Shimson toyed idly with the pile of gold and banknotes that both he and his head priest had in front of them and watched Mother Bunch closely. The fat man appeared unconscious of the attention he was getting from Levi. He laughed and joked in his lisping voice and placed smallish bets. Losing a little, winning a little. The long flexible fingers of Andrew riffled and shuffled and flicked the cards over on to the green cloth. An ace, an eight, a ten, a five, a queen, total thirty-four . . .
‘Four!’ Andrew called loudly, and dealt the second row. Knave, ten, queen, two, total thirty-two. ‘Two, red wins!’ His voice sounded out and in concert with Shimson, he used his wooden hoe-shaped rake to draw in the losers’ stakes and push gold and banknotes to the winners. The green of the cloth, the clicking of the cards, the rustle of white banknotes, the heavy chink of golden guineas, the slithering of rakes, the minute scintillating flashes from jewelled rings on smooth hands . . . the shimmering, blurring, ever-shifting blues, creams, scarlets, lavenders, yellows, purples, magentas, cerises and silver of buckles, buttons, braids, coats, jewels, gowns, fans . . . the scents of perfumes, pomades, snuffs, tobaccos, wines, brandies, took soothing effect on Shimson’s senses and calmed and lulled the shivers of dangers invoked by Mother Bunch’s presence.
‘One apres. Will you halve your stakes, gentlemen?’ ‘Six, red wins!’ ‘Three, red loses!’ ‘Two, red wins!’ ‘Eight, red wins!’ ‘Six, red loses!’ ‘Four, red wins!’ Will any gentleman shuffle?’ ‘Eight . . . nine, red loses!’ ‘Damn my luck!’ ‘That’s the card, sir.’ ‘Blast it!’ ‘God rot me!’ ‘Oh, you little beauty you!’ The muted murmurs and whispers of the players was a constant susurration over the table. ‘Five . . . two, red wins! Seven . . . nine, red loses!’
The piles of banknotes and gold before the dealers began to increase perceptibly as the hours wore on. Gamblers lost their all and left the table . . . Others took their places. Voices grew hushed and hoarse, and stakes grew bigger as those
who won gained confidence in their luck. Then, for the first time Mother Bunch took the offered shuffle. Shimson’s eyes gave bleak warning to the great rouged, decadent Roman Emperor’s face, now overlaid with a sheen of sweat. Mother Bunch’s tiny rosebud of purple-painted mouth moued at the Hebrew.
‘Heaventh! What mutht you think of me, thir? Thtaring at me in thuch a thearching manner?’
The table tittered at the words and Shimson felt momentarily outfaced.
‘Forgive me, sir,’ he replied. ‘I was sure for a moment that ve had met before . . . In London, perhaps?’
‘Heaventh!

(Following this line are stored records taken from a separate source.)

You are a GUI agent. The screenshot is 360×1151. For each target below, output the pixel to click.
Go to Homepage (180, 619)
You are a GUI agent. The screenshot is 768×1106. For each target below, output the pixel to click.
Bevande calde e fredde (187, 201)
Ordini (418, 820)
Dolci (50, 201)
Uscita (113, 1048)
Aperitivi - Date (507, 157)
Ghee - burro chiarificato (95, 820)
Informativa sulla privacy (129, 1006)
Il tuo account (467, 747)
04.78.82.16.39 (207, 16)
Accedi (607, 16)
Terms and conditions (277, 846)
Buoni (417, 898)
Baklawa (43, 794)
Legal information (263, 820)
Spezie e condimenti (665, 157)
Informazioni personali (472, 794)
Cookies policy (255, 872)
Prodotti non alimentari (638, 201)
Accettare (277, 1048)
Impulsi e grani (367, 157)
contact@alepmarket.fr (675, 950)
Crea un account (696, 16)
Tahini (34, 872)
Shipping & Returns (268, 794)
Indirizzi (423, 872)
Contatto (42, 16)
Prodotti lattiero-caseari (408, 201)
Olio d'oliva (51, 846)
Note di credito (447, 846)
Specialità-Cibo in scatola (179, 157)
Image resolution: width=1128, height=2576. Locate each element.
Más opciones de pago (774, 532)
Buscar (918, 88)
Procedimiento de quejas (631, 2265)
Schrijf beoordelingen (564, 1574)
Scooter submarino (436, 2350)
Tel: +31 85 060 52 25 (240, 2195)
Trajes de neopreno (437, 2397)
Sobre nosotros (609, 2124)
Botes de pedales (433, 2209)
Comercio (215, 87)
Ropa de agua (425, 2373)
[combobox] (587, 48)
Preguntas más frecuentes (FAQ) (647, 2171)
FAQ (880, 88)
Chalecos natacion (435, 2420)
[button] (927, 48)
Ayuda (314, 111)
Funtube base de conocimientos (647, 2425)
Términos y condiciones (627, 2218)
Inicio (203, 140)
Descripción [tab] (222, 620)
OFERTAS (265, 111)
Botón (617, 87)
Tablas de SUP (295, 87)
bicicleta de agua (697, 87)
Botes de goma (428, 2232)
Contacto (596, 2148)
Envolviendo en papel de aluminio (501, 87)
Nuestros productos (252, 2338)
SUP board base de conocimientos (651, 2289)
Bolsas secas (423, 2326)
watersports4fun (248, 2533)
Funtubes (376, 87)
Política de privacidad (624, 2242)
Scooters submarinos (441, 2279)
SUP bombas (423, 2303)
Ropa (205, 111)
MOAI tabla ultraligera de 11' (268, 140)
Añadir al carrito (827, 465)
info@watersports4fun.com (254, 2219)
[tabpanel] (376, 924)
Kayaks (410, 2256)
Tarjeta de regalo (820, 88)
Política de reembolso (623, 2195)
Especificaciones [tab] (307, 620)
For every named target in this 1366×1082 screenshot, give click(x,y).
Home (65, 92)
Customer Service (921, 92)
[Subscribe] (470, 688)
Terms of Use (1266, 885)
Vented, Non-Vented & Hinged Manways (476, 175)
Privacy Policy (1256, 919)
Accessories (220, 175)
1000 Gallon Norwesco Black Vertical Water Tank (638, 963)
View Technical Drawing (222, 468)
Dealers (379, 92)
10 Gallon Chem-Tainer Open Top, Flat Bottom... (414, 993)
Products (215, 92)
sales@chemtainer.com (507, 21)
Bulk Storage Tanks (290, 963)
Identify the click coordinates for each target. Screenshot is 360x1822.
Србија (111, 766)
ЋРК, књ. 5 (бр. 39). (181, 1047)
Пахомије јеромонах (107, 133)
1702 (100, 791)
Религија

That think of iniquity . . . That Thodom and Gomorrah!’ The fat man rolled his kohled eyes in flirtatious roguishness. ‘Let me athure you, thir, that if I had met thuch a handthome devil ath you, ethpethially in London, then athuredly you would remember me perfectly.’
The table exploded with laughter and Shimson forced himself to share in this joke at his expense. The forced smile died on his lips when in the next series of coups that comprised the full six-pack deal, Mother Bunch suddenly upped his stakes and ended by winning about five hundred guineas, an amount that equalled a week’s good gross takings at the club. Shimson’s thoughts raced. He had watched the shuffle closely and had not taken his eyes from the fat man while he played. Shimson was sure that the sharp had not switched any cards or been able to cheat in any other way. He glanced at Andrew who slightly narrowed his eyes to negate any idea that the fat man had cheated them. The deal finished and the cards were taken by Andrew.